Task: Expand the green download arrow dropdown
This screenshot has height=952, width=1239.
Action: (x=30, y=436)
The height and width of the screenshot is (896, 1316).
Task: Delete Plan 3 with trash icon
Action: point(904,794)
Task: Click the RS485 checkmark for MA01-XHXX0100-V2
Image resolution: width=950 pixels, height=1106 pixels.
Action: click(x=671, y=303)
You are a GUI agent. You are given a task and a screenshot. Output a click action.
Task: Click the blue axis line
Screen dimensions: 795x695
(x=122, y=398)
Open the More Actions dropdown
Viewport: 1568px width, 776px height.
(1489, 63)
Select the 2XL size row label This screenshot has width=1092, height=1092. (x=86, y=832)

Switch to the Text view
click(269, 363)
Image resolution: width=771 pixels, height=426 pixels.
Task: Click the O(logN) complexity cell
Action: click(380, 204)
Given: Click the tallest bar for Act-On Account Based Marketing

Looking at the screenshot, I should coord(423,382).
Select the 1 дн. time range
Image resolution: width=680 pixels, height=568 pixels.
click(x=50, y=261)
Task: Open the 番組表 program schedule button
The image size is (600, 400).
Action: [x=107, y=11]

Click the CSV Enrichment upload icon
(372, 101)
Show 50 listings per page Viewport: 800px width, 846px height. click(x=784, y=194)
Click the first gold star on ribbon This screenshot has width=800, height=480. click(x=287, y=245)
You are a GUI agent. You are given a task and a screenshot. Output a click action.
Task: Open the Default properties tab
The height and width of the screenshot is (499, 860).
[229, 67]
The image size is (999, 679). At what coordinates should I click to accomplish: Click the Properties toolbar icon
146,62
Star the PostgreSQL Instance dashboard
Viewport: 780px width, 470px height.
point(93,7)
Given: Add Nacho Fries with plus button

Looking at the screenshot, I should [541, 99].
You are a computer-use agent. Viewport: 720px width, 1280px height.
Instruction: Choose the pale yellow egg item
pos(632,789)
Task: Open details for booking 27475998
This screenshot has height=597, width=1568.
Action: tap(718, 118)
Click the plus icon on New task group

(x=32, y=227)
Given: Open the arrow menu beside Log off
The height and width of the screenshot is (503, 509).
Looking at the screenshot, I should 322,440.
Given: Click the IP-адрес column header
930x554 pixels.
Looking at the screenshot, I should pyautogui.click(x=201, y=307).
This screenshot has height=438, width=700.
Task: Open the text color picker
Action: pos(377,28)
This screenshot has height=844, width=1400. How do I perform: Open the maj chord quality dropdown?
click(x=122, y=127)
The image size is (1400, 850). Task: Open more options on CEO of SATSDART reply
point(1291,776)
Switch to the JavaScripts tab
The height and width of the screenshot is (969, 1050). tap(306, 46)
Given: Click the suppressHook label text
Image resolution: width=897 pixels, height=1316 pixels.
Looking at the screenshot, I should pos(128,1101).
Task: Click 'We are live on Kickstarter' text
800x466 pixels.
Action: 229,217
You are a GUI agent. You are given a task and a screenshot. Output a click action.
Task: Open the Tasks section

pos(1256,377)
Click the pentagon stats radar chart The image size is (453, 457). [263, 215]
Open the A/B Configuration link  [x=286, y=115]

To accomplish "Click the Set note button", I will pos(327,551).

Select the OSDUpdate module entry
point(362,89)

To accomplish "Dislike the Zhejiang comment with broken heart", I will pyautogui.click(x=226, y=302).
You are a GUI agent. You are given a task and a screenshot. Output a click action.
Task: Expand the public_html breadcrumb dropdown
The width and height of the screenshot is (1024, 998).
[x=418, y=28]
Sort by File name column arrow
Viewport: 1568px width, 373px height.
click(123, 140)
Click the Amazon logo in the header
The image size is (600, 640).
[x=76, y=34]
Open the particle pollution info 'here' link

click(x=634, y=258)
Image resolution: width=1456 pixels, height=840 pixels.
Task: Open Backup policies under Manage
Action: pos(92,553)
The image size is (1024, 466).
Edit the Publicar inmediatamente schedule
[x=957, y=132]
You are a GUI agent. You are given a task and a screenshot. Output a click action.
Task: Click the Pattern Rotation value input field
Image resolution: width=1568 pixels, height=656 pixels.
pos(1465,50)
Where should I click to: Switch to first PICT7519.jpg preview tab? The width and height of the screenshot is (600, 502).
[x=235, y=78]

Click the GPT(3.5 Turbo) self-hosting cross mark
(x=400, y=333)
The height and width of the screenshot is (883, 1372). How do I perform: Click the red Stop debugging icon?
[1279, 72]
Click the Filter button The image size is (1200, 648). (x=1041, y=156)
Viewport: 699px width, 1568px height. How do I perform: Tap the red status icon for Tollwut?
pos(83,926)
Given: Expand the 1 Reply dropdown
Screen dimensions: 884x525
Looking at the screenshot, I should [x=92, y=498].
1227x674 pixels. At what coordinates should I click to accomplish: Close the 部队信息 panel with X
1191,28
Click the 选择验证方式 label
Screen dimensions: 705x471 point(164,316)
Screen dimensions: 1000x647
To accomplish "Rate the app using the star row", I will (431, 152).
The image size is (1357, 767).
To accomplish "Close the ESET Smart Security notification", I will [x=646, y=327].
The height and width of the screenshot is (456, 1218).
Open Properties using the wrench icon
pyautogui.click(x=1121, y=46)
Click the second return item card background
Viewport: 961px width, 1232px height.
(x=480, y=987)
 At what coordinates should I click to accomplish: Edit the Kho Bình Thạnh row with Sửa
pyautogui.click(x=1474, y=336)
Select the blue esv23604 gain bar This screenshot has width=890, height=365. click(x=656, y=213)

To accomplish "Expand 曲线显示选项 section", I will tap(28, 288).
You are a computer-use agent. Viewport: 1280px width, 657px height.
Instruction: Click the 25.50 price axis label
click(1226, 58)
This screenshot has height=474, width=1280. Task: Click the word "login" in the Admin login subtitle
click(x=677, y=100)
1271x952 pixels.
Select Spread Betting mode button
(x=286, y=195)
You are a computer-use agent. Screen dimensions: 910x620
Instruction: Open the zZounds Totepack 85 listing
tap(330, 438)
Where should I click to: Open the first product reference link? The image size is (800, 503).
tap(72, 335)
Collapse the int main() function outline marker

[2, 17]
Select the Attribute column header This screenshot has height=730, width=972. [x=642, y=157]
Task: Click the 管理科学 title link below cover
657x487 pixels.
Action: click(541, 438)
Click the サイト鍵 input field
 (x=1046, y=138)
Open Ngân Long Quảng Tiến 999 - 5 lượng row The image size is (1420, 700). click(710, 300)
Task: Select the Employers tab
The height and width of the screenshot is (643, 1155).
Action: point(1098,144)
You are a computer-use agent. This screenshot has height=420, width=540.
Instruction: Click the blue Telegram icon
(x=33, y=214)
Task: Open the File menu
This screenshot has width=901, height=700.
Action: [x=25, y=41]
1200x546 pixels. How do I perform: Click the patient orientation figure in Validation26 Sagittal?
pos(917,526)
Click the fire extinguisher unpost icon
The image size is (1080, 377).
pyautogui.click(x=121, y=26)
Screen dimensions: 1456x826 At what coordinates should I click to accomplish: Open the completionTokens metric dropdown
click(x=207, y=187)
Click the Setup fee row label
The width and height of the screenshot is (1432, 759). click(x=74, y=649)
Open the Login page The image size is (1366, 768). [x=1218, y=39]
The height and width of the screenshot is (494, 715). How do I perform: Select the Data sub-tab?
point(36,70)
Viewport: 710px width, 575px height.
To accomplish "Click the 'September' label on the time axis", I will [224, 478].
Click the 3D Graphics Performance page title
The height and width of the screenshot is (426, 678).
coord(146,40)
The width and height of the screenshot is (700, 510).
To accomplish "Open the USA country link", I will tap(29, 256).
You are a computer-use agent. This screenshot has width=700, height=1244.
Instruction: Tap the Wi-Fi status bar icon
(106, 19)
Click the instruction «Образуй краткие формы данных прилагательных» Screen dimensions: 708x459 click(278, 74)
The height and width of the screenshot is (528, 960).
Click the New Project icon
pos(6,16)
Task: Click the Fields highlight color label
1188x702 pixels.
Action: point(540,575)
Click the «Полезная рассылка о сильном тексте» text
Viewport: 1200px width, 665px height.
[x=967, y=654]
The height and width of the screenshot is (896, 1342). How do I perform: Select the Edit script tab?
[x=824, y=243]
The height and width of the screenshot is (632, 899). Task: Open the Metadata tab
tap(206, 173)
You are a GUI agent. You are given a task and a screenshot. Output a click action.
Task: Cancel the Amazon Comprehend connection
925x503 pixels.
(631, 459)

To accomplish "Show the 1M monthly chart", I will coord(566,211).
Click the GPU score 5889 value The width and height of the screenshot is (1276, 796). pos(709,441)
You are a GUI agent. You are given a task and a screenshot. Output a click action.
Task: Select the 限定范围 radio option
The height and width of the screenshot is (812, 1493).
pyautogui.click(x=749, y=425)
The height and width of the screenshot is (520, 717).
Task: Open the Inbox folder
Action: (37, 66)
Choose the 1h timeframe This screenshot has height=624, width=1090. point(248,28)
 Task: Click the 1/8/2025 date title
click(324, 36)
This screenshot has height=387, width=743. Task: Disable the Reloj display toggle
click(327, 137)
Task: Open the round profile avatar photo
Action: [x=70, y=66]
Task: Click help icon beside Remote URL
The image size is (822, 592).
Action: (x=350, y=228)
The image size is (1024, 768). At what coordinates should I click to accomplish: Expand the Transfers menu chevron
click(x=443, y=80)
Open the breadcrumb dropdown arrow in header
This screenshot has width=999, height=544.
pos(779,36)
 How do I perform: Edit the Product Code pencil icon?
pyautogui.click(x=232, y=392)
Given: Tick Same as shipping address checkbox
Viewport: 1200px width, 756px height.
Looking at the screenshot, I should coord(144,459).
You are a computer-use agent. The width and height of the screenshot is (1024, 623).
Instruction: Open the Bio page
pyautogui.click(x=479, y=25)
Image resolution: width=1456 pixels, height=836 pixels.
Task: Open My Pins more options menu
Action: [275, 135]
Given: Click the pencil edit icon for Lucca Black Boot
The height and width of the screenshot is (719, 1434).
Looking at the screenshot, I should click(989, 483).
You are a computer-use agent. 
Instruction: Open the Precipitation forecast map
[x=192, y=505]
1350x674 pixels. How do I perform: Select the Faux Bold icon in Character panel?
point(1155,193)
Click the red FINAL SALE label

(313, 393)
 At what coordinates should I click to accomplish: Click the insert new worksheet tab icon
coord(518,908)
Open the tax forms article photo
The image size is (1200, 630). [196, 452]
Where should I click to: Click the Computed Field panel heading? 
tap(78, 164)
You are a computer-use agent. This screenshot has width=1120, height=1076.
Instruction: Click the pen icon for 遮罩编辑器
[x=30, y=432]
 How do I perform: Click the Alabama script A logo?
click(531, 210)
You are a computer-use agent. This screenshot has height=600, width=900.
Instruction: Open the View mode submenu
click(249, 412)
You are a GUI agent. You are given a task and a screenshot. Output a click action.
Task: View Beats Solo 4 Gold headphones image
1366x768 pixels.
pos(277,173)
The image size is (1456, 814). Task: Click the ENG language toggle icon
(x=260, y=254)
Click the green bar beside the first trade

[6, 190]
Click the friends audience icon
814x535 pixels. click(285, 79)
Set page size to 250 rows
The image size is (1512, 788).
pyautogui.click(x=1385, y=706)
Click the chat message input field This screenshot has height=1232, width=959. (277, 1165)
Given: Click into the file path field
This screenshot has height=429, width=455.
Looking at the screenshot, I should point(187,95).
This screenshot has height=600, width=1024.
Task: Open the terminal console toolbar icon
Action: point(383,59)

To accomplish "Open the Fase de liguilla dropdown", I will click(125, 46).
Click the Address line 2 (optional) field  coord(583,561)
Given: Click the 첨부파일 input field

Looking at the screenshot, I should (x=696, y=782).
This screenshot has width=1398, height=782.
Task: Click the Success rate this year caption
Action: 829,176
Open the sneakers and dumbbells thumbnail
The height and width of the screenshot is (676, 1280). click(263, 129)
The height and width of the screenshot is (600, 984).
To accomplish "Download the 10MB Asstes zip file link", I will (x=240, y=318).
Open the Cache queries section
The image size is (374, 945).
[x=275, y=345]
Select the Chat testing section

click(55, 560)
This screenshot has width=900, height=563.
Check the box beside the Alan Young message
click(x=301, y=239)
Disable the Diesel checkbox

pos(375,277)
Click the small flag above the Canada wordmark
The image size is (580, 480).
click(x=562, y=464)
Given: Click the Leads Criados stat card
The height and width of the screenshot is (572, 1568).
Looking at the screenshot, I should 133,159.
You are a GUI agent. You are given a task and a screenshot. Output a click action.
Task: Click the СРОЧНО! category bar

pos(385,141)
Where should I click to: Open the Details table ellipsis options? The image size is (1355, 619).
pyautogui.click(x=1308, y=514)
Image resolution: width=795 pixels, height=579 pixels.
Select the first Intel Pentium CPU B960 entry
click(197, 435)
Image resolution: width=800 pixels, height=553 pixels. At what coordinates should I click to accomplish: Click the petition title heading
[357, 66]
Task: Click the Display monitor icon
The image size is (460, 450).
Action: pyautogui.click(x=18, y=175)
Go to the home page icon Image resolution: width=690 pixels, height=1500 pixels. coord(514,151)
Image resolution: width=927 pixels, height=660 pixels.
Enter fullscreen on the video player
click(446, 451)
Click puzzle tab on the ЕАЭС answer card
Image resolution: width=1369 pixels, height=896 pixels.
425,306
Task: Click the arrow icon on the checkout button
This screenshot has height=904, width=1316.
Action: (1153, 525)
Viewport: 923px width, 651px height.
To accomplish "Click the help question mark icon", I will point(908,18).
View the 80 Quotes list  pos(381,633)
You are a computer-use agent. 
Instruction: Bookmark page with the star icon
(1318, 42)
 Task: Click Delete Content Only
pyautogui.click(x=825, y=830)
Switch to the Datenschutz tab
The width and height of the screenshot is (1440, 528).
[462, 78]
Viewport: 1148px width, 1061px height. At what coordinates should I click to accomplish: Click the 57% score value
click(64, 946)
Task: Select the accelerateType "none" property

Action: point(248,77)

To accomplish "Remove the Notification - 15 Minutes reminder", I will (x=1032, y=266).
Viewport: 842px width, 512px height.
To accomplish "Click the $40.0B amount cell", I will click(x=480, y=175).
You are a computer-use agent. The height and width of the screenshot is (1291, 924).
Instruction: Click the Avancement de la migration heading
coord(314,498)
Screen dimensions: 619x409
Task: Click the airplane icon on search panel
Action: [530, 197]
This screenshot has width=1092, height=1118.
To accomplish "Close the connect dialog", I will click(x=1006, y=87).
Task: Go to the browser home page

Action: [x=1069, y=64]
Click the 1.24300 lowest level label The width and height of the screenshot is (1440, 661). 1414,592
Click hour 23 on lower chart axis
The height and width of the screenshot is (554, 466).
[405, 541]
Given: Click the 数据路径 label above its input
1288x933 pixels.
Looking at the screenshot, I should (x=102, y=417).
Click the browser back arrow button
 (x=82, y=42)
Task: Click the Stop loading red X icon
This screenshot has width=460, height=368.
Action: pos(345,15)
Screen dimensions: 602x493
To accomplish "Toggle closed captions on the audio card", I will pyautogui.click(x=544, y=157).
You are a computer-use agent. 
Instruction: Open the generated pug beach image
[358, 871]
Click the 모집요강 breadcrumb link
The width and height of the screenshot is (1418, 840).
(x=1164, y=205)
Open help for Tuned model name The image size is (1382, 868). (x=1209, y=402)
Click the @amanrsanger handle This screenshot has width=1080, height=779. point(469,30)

Exercise directions ▸
From the records above, copy each line where the word "Show" can be found.

Output of the exercise ▸
Show 50 listings per page Viewport: 800px width, 846px height. click(x=784, y=194)
To accomplish "Show the 1M monthly chart", I will coord(566,211).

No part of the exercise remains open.